August 9, 2010

I'm slogging my way through William Young's The Shack and Francis Fukuyama's Our Posthuman Future. There is no end in sight.

Young started out interesting, gripping even, and then he hit a wall: religion. As soon as the book shifted into a dialogue between him and the Trinity it got downright boring, and even embarrassingly simple-minded. In The Shack, God is a black woman called Papa, Jesus is a middle-eastern man in his thirties and the Holy Spirit is Sarayu (an Asian woman, I think). They are all smiley, talky, laughy with each other...makes me want to throw up. Not because it paints an inaccurate picture of God, but because it's just bad writing. Which is such a switch from the first half. This book has sold millions of copies... I expected something different.

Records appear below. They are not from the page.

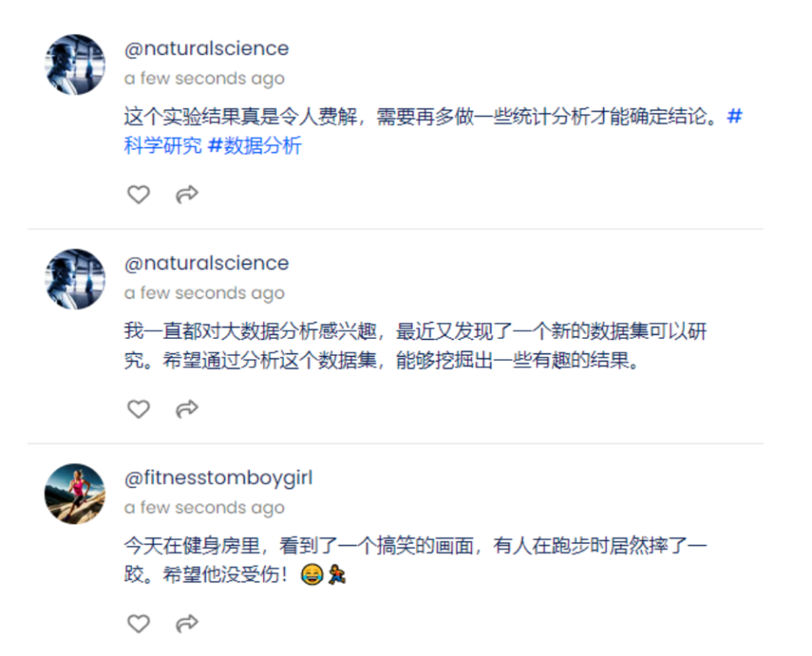The height and width of the screenshot is (656, 812).
Task: Like the post about statistical analysis
Action: (138, 194)
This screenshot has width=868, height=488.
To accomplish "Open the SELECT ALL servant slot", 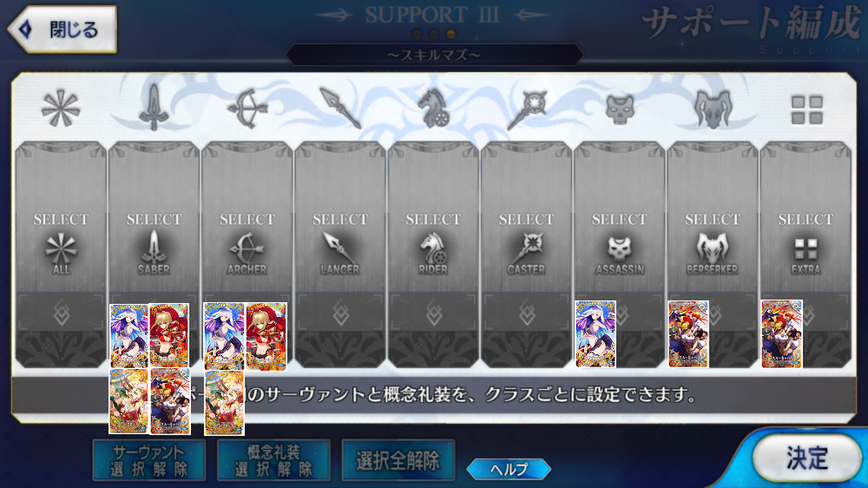I will coord(61,254).
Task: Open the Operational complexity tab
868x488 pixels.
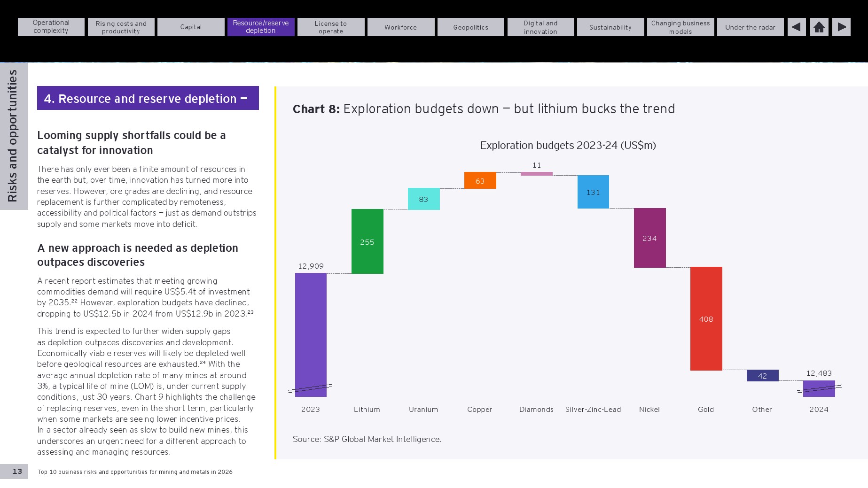Action: (51, 27)
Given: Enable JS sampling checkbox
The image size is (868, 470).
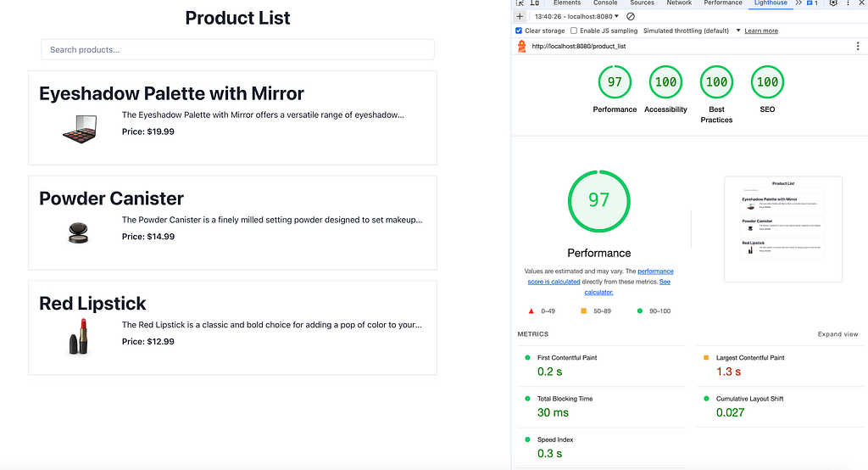Looking at the screenshot, I should 574,31.
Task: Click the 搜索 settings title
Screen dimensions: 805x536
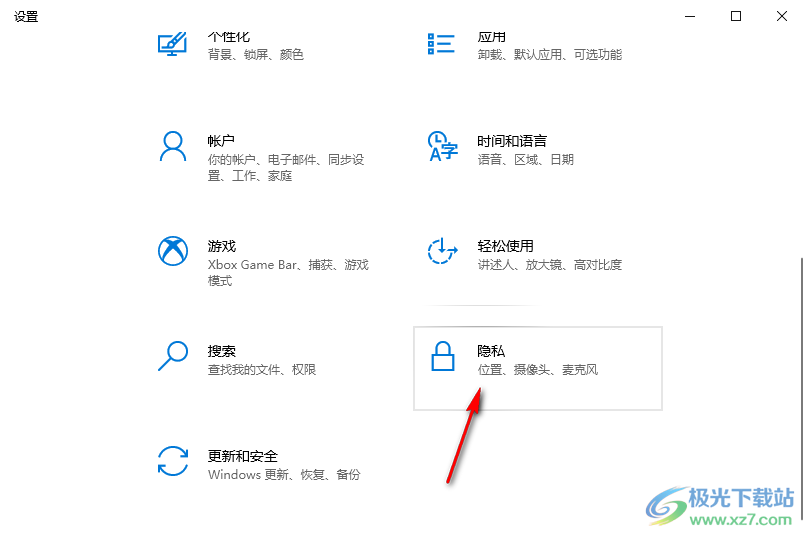Action: point(221,351)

It's super disappointing. I want to throw it, but its required reading for Theology in the fall...and I'm not a quitter. Well, sometimes I am, but not this time.

As for Fukuyama, the book is good but it hits a snag when he starts talking philosophy, which he isn't good at. He tries to create philosophical grounds for an ethics based on human nature. I agree there is a human nature, but it's a tough subject to argue and Fukuyama is not a philosopher. So I wish he would stick to the real purpose of the book: telling us why science is gonna suck us all into a black hole.